**** EXTRACT TO READ ****

Since I'm new to Linux, I'm still not clear on the difference between a program running in User Mode and one running in the Kernel, e.g. a driver. I'm guessing there are different memory managers for each mode given that there are two different calls available, malloc (User Mode) and kmalloc (Kernel Mode).
I'd like to know mainly about memory management in User Mode. With this in mind, does the stock Linux User Mode memory manager even have garbage collection (to eliminate fragmentation) at all? If so, does this feature come automatically enabled, or does an application designer need to factor this into the design and either a) first enable it before using it, or b) use a different memory manager?
I'm happy to do the reading, but haven't found the definitive source to answer my question yet, so any links would be appreciated. Failing that, any replies to this post would be greatly appreciated.
I must stress that I'm a newby to linux, but knowing what I do of programming and opperating systems in general, a garbage collector seems highly unlikely.
Linux will be able to clean up after a process has terminated (i think). All pages of memory assigned to that process can be freed.
But while your process is still running, the kernal will have no way of knowing which memory pages are still in use by your application.

**** RAW DATA ****

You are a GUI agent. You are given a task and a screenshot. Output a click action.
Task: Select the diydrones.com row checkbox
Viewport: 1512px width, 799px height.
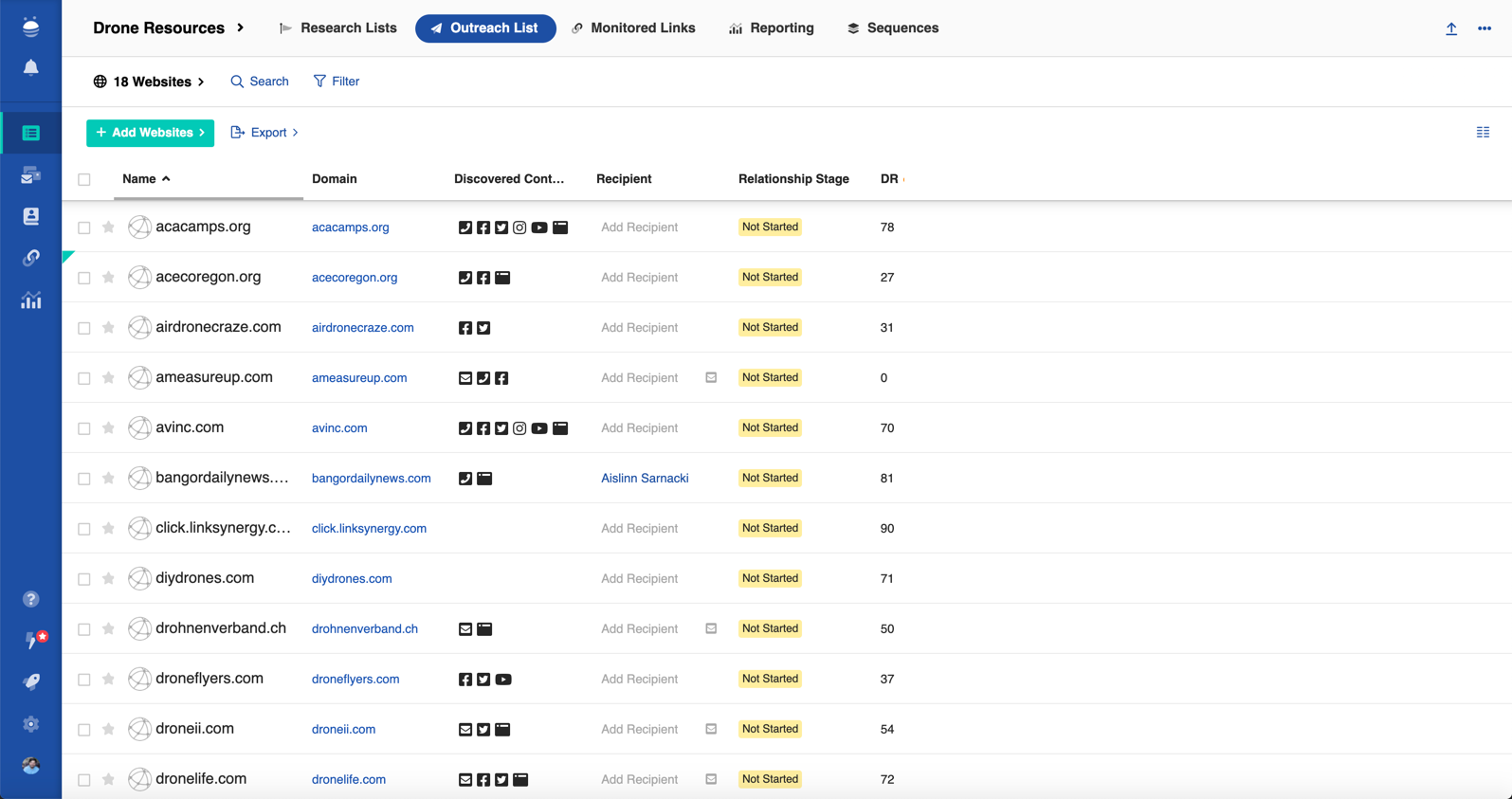point(84,579)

****

DIRECTIVES:
#1 From the Linux memory management thread, reproduce the passage verbatim, beginning at the words "I'd like to" and stopping after "can be freed.".
#2 In the Linux memory management thread, which two memory allocation calls does the poster name, and which mode is each for?

SOLUTIONS BY TASK:
#1
I'd like to know mainly about memory management in User Mode. With this in mind, does the stock Linux User Mode memory manager even have garbage collection (to eliminate fragmentation) at all? If so, does this feature come automatically enabled, or does an application designer need to factor this into the design and either a) first enable it before using it, or b) use a different memory manager?
I'm happy to do the reading, but haven't found the definitive source to answer my question yet, so any links would be appreciated. Failing that, any replies to this post would be greatly appreciated.
I must stress that I'm a newby to linux, but knowing what I do of programming and opperating systems in general, a garbage collector seems highly unlikely.
Linux will be able to clean up after a process has terminated (i think). All pages of memory assigned to that process can be freed.

#2 malloc for User Mode and kmalloc for Kernel Mode.